Mining

This week’s topics:

  • HTML
  • XML
  • APIs
  • Examples:

  • A2ZUrlReader.java, WeatherGrabberHTML.java
  • A2ZXMLHelper.java, XMLWeatherGrab.java, XMLTraverse.java
  • YahooNameSearch.java
  • DeliciousTest.java
  • FlickrHelper.java, FlickrProcessing.java
  • Fore more on Processing in Eclipse: http://www.mostpixelsever.com/tutorial/eclipse/

    Exercises (optional):

  • Combine these examples with one of the text analysis programs. Try using RSS news feed to train a bayesian filter.
  • Develop some visualization / analysis driven by yahoo searches. Here’s an interesting example.
  •  
    So far we’ve looked at several techniques for analyzing and manipulating text, dealing mostly with locally stored text files. Last week, we tasted the delicious nectar of mining the web by developing an example that grabbed a the source from a URL. This week, we’ll look further at the possibilites of grabbing textual content from the network, exploring parsing HTML / XML, as well as looking at three available APIs, Yahoo, del.icio.us, and flickr.

    Parsing HTML

    Grabbing data from an HTML page can be an uncomfortable experience. All that HTML whoozeemawhatsit is related to the visual appearance of a page, making the data appear rather disorganized. Nevertheless, there’s a lot of useful junk to be found out there in the world of HTML and with a little perserverence, it’s all there for free. There are different ways we might approach the problem of pulling information from a webpage. We can return to some of the basic String class functionality of yesteryear or use regular expressions.

    Let’s say we want to pull out the number of apples from the text below.

    String stuff = “Number of apples: 62.  Boy, do I like apples or what!”;

    Our algorithm would be as follows:

    1 — Find the end of the substring “apples: ” Call it start.
    2 — Find the period after “apples: ” Call it end.
    3 — Make a substring of the stuff between start and end.
    4 — Convert the string to a number (if we want to use it as such)

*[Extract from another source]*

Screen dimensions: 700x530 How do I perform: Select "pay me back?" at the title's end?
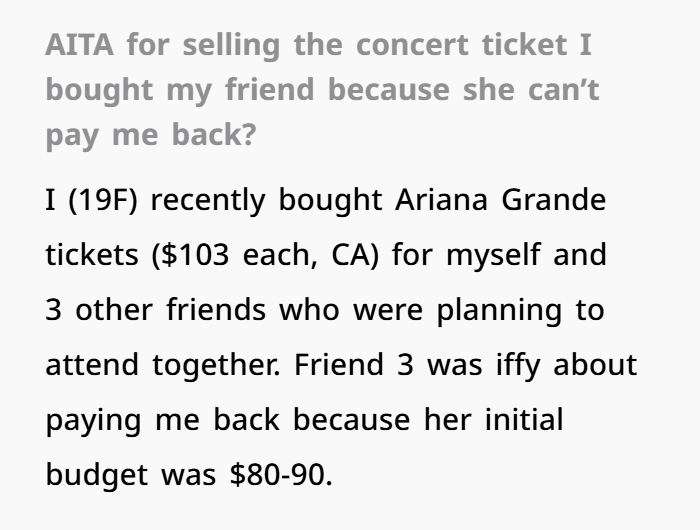click(150, 134)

    In code, this would look like this:

    int start = stuff.indexOf(“apples: ”) + 8;  // STEP 1
    int end   = stuff.indexOf(“.”,start);       // STEP 2
    String apples = stuff.substring(start,end); // STEP 3
    int apple_no = Integer.parseInt(apples);    // STEP 4

    The above code will do the trick, but we should be a bit more careful to make sure we don’t run into any errors if we don’t find the substrings. We can add some error checking and generalize the code into a function:

    // A function that returns a substring between two substrings
    String giveMeTextBetween(String s, String startTag, String endTag) {
      String found = "";
      int startIndex = s.indexOf(startTag);         // Find the index of the beginning tag
      if (startIndex == -1) return "";              // If we don't find anything, return an empty String
      startIndex += startTag.length();              // Move to the end of the beginning tag
      int endIndex = s.indexOf(endTag, startIndex); // Find the index of the end tag
      if (endIndex == -1) return "";                // If we don't find the end tag, return a empty String
      return s.substring(startIndex,endIndex);      // Return the text in between
    }

    We could also rewrite the function using regular expressions:

    // A function to pull out the text between two regular expression Strings
    public static String regexTextBetween(String s, String startRegex, String endRegex) {
      // Create on large regex from start and end with anything in between
      // Note how we use parenthese to capture the in between stuff
      String bigRegex = startRegex + "(.*?)" + endRegex;
      // Compile the pattern and create the matcher
      Pattern p = Pattern.compile(bigRegex);
      Matcher m = p.matcher(s);
      // If we find what we are looking for, return the captured group
      if (m.find()) {
        return m.group(1);
      } else {
        return "oops!";
      }
    }

    Let’s say we wanted to grab the high and low temperatures off of this Yahoo weather page. If we visit that page and view source, we can see that the temperatures are embedded in the following html:

    <font size="2" face="Arial">High:</font> <b><font size="3" face="Arial">37°</font></b>
    <font size="2" face="Arial">Low:</font> <b><font size="3" face="Arial">25°</font></b>

    To grab the data we want, we simply call the above function with a regular expression matching that pattern that precedes and follows “37″ (as well as “25″).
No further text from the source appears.